Lifeway president: ‘Let us provoke one another in love’ during SBC 2022


California’s iconic redwood trees offer an apt metaphor for Southern Baptists in these challenging times: “We are stronger together.”

That was the message Ben Mandrell, president and CEO of Lifeway Christian Resources, brought to those gathered in Anaheim for the June 12 opening session of the Southern Baptist Convention Associational Leaders Conference.

Redwoods thrive in thick groves where their shallow roots can intertwine and even fuse together, Mandrell explained.

“Their relationship with surrounding trees gives them strength,” he said. “Conversely, a redwood, when it stands alone, is a weak tree.

“We need each other,” Mandrell said. “It’s why the Southern Baptist Convention exists.”

Being bold in our communication

And looking ahead to the SBC Annual Meeting June 14–15, Mandrell said the theme verse for the SBCAL meeting, Hebrews 10:24, resonates even more deeply this year.

“This statement — ‘Let us provoke one another in love’ — this is what good Christians, strong Christians, do,” he said. “They look to positively irritate each other.”

Many Southern Baptists are provoking each other, especially through social media, but not in a positive, biblical way, said Mandrell, who noted he was proud of his “boring” Twitter account.

“We are provoking each other to anger and to resentment, not to love and good deeds,” he said. “The virtual environment we live in is a dangerous one because we are dehumanizing one another. We’re … demonizing one another, in public view for all to see, in a snarky, hateful kind of way. … Wouldn’t it be amazing if at every Southern Baptist Convention meeting, everyone was focused on positively irritating?”

What’s our first reaction?

Mandrell said believers should draw near to Christ in prayer as conflict swirls, pointing to Hebrews 10:22.

Prayer is no longer “our first reaction to conflict, our natural reflex when we feel hurt by other believers,” Mandrell said.

“If Hebrews had been written today, another verse might read, ‘too much tweeting, not enough praying.’ How does that sit with you personally? Don’t you just feel the weight of that around our convention?
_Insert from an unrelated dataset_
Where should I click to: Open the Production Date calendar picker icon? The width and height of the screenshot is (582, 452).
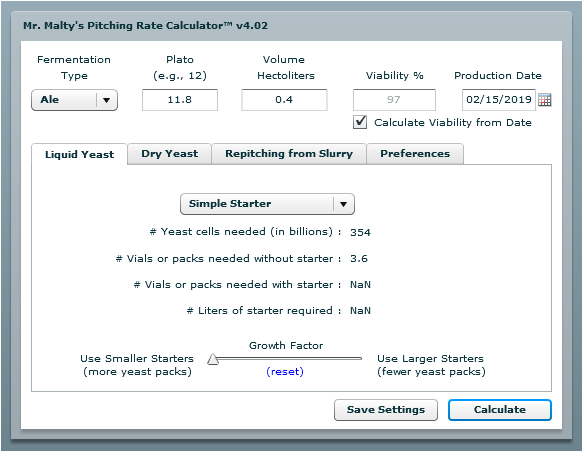click(x=545, y=100)
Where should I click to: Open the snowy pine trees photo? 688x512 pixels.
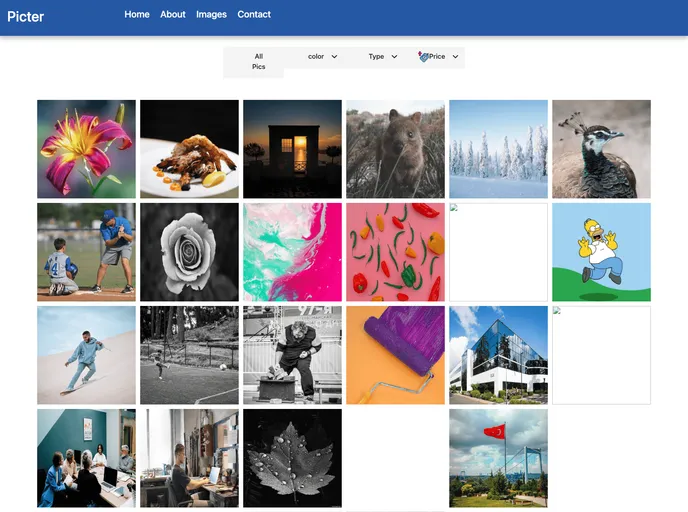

“Lord, help us when we reduce each other to 144 characters rather than building up the character of those around us,” he urged.

Mandrell encouraged those gathered to “hold on to hope in Christ” (Hebrews 10:24).

“Strong Christians do that,” he said. We “hold on to the confession of our hope without wavering [because] He who promised is faithful.”

Three prayers for the SBC

Mandrell offered three prayers for the SBC in the days leading up to the annual meeting.

First, that “every microphone would be filled by a voice who speaks the truth in love.”

“It’s quite possible to say the right thing in the wrong way,” he said. “Questions can be honestly asked, even hard questions, in a respectful way,” he added, citing Ephesians 4:29.

Second, that “the tribes within our denomination would humbly search for common ground.” Mandrell said groups within the SBC have “balkanized,” but his prayer is “the Lord would begin to show us how much we have in common.”

“Let’s start searching for reasons to stay together, not reasons to split apart,” he implored.

If messengers focus on a cooperative spirit, they can leave feeling “like we have just been with sweet people who care about our mission,” and a third prayer will have been answered.

“We have stuff to get out, we have to vent, we have to get motions out on the table,” Mandrell said. “I pray that every person as they are walking to the microphone would feel the conviction of the Holy Spirit to be kind — convictional, but kind — treating every person, including the ones on the platform, with respect.”

“God, help us to mind our manners,” Mandrell said, focused on “getting our roots closer together … that we might get back on track.”